I received notification from my bank of a credit card transaction from "@Freemax" for R350.

Since I hadn't used my card at all for a while, I immediately contacted FNB. Kudos to them in the way that they handled it. They cancelled my card while we were on the phone and within a week I had received a new card. Within two days the amount of R350 had been reversed.

It's really strange though. I've never had anything to do with Freemax; never bought any of their mods etc.

It's also strange that it was for such a small amount. Surely if a person is going to put through a fraudulent transaction they would put through a larger amount? Or was that just a test to see if I would notice it?

Another strange thing is why would the @ sign be in front of Freemax?

EDIT: After I had posted this, I noticed that "@FreeMax" was in blue - meaning that they are on the forum. @FreeMax I doubt that you had anything to do with this though, but perhaps you would like to respond?

Reactions: Like 1 | Informative 3


----------



## OnePowerfulCorsa (29/3/21)

Strange one hey. Have you every provided your credit card details to Freemax? If not, then I doubt they had anything to do with it. Possible that your card was breached and someone shopped online. FNB would need to investigate with the vendor. I had my card breached recently and the purchase was for online education in the US. 

Have you used your credit card at a Vapeshop recently?


----------



## Hooked (29/3/21)

OnePowerfulCorsa said:


> Strange one hey. Have you every provided your credit card details to Freemax? If not, then I doubt they had anything to do with it. Possible that your card was breached and someone shopped online. FNB would need to investigate with the vendor. I had my card breached recently and the purchase was for online education in the US.
> 
> Have you used your credit card at a Vapeshop recently?



@OnePowerfulCorsa Nope, I've never had anything to do with Freemax, nor have I purchased from a vape shop recently with my credit card - only EFT.


----------



## Hooked (29/3/21)

Hooked said:


> @OnePowerfulCorsa Nope, I've never had anything to do with Freemax, nor have I purchased from a vape shop recently with my credit card - only EFT.



EDIT:
@OnePowerfulCorsa Just realised that I recently clicked on a Freemax press release. I'll give the link to the site and you'll see the press release there. I am not going to click on it again! Perhaps they gained access to my computer, on which I HAD my card number saved. I've now removed that file and emptied the Recycle Bin, but I believe that the Recycle Bin can still be accessed, even if it's empty. 

https://vaping360.com/vape-news/


----------



## Grand Guru (30/3/21)

One way of getting rid of any trace of that file @Hooked is by filling your recycle bin with large files with the hope that your computer will write on top of it. You can restore the files later before emptying your bin once more... basically the only way of getting rid of a file is by writing on top of it.

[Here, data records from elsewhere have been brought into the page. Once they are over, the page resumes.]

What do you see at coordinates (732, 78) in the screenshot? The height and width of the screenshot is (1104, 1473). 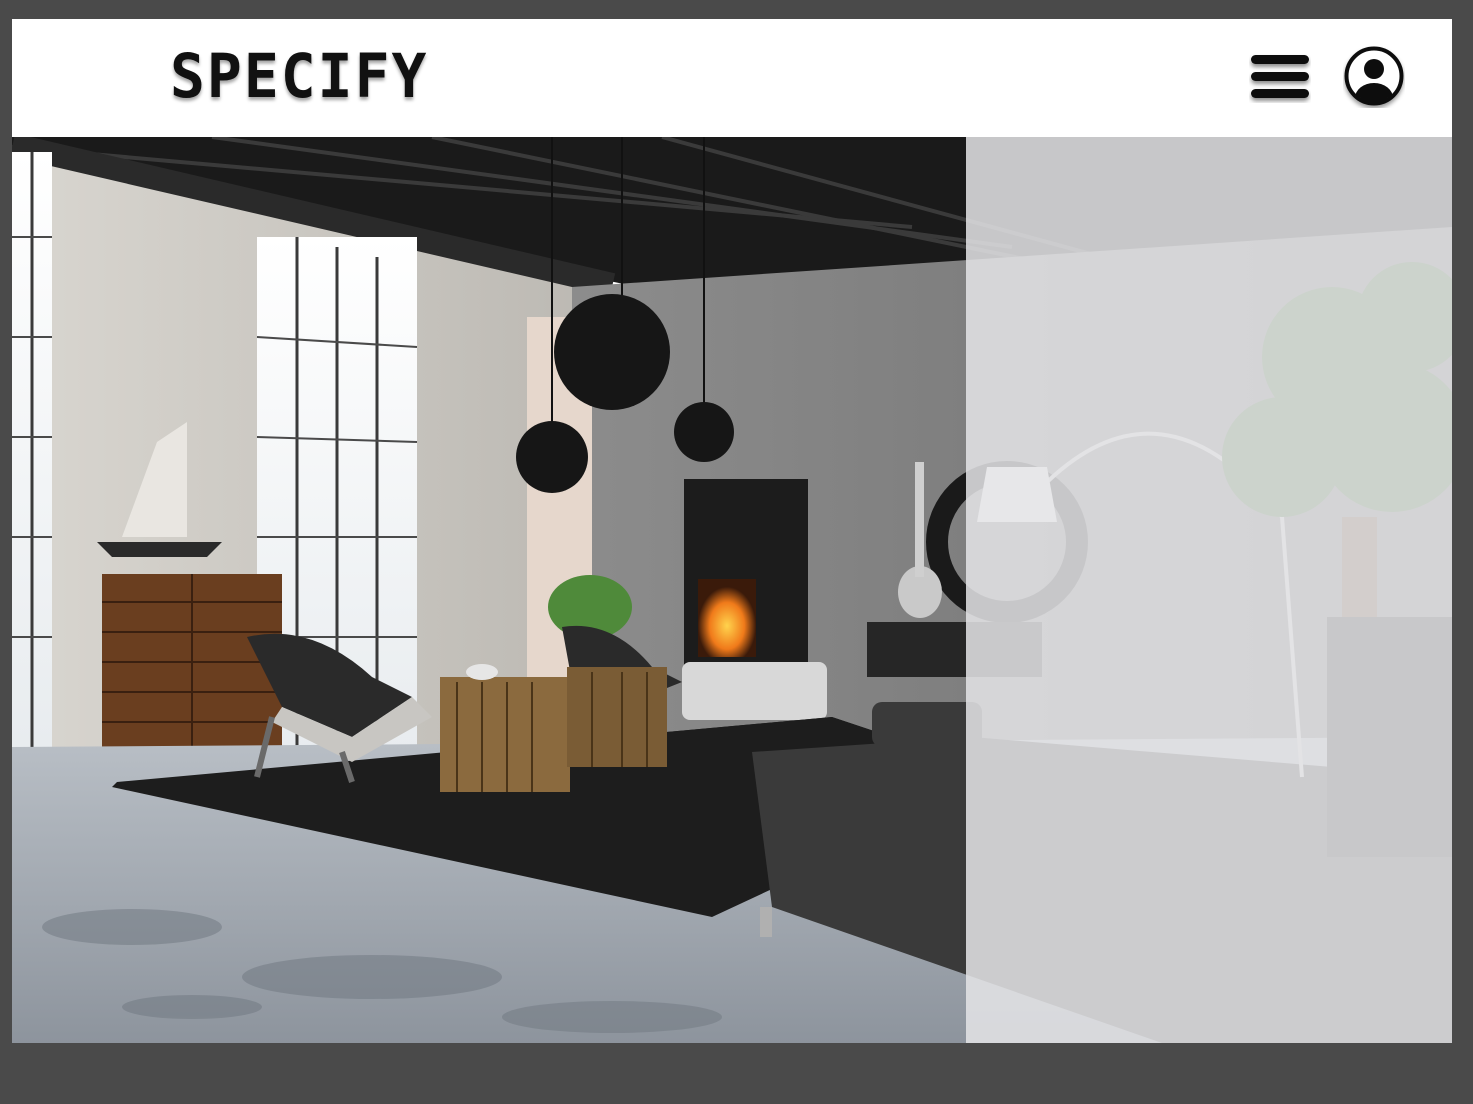 I see `top-header: SPECIFY` at bounding box center [732, 78].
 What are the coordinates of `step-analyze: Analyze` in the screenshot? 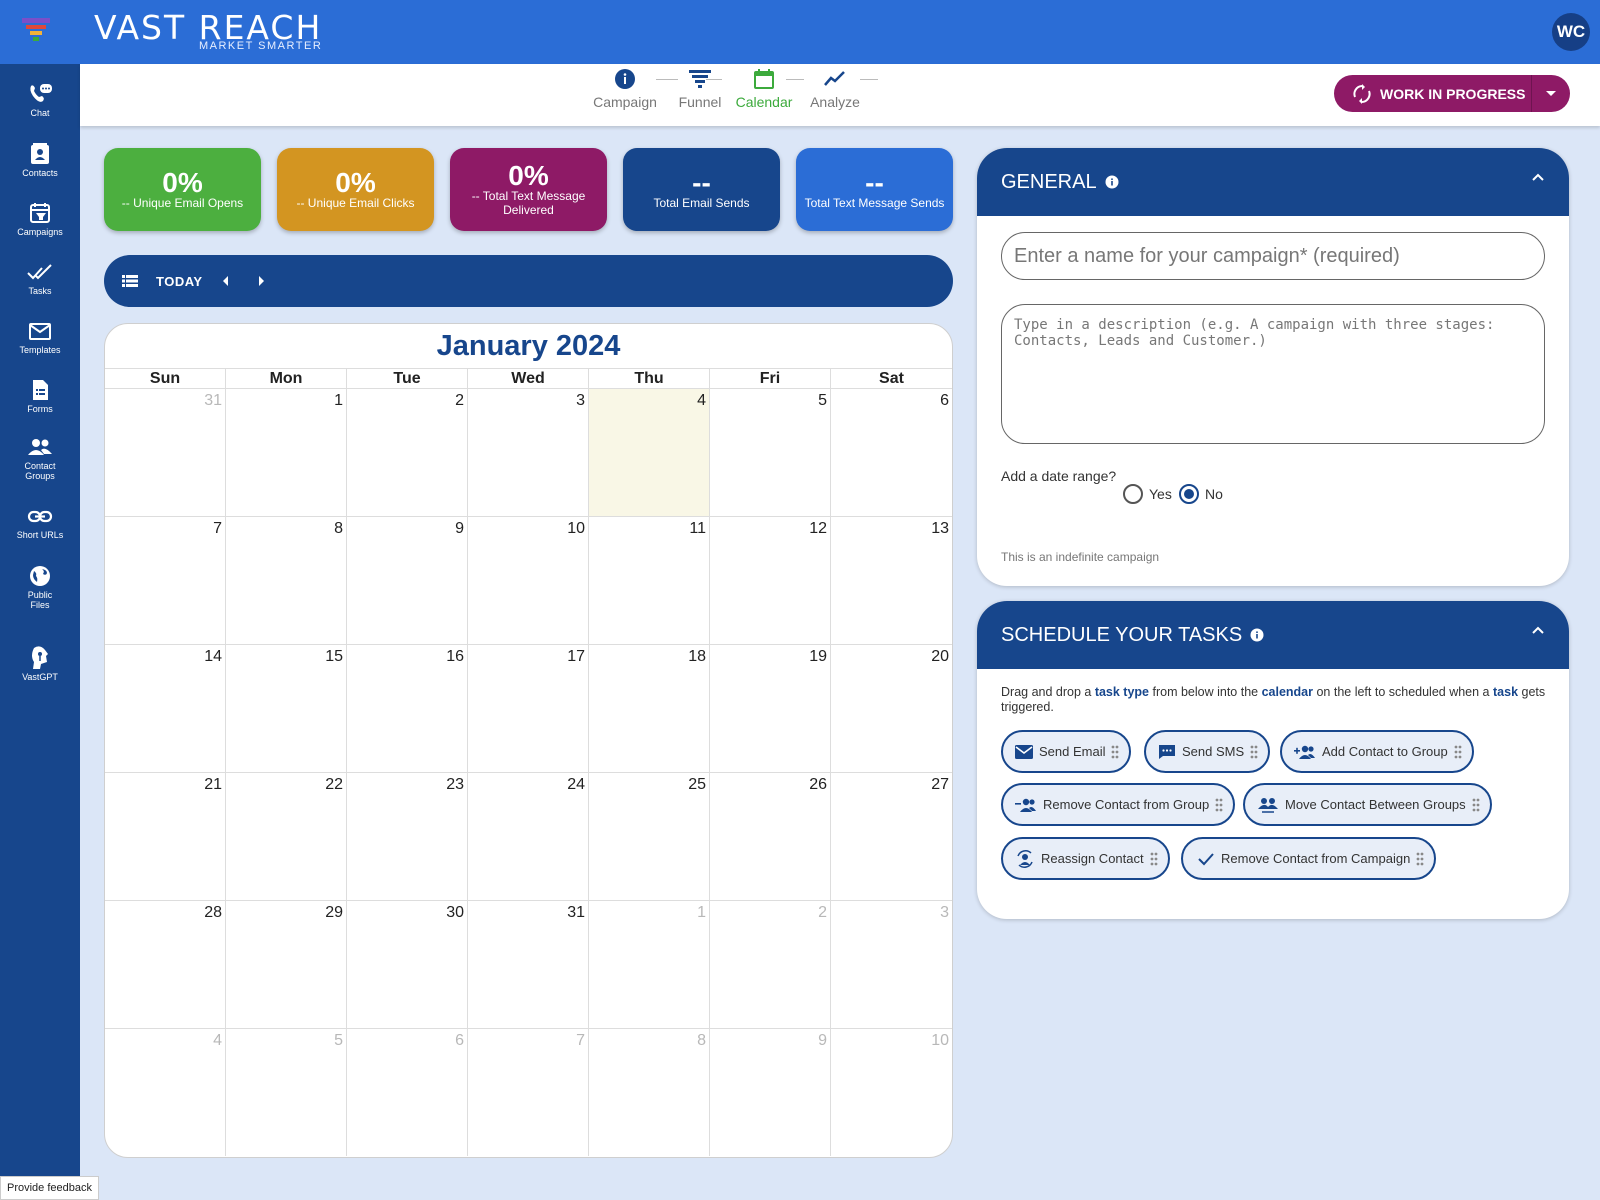 It's located at (835, 89).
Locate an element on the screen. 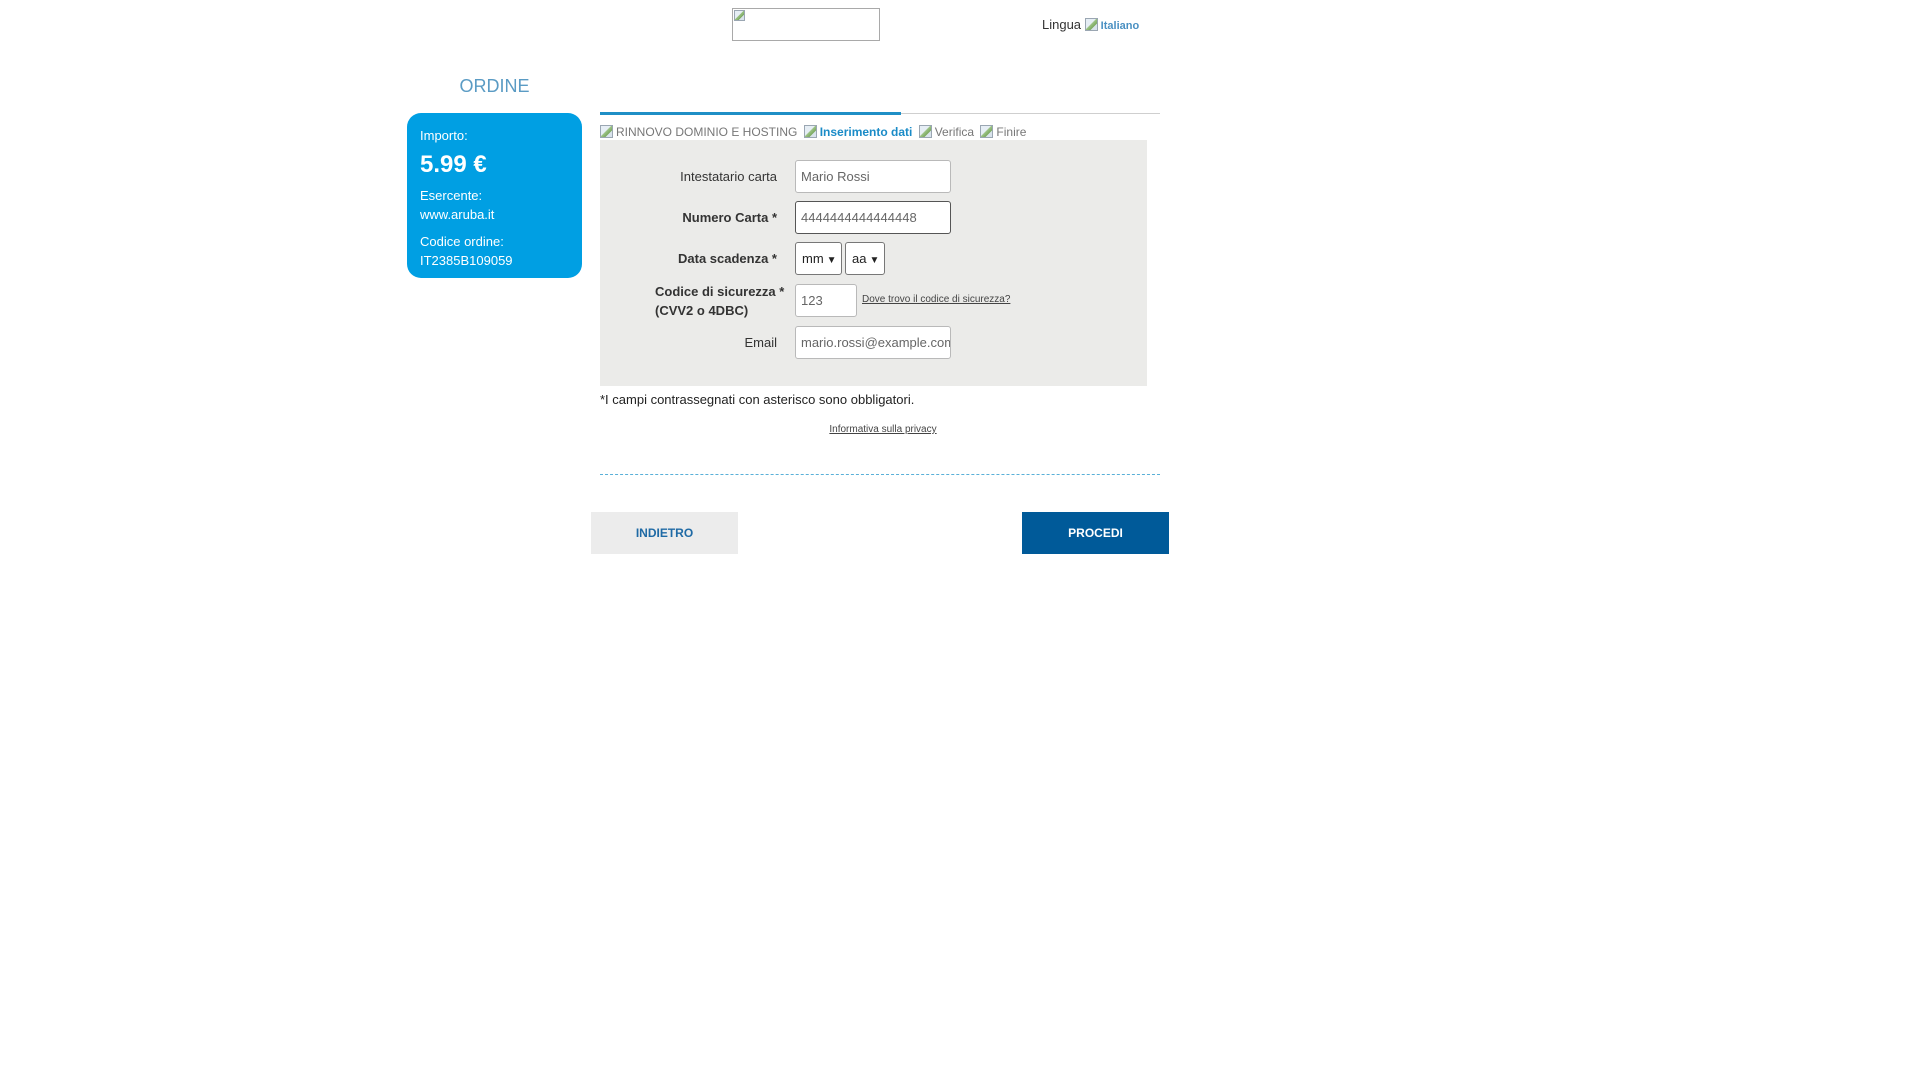 The image size is (1920, 1080). cvv-help-link: Dove trovo il codice di sicurezza? is located at coordinates (936, 300).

Reactions: Agree 1 | Informative 2 | Useful 1


----------



## Hooked (30/3/21)

Grand Guru said:


> One way of getting rid of any trace of that file @Hooked is by filling your recycle bin with large files with the hope that your computer will write on top of it. You can restore the files later before emptying your bin once more... basically the only way of getting rid of a file is by writing on top of it.



Interesting and useful tip, thanks @Grand Guru!

Reactions: Like 2


----------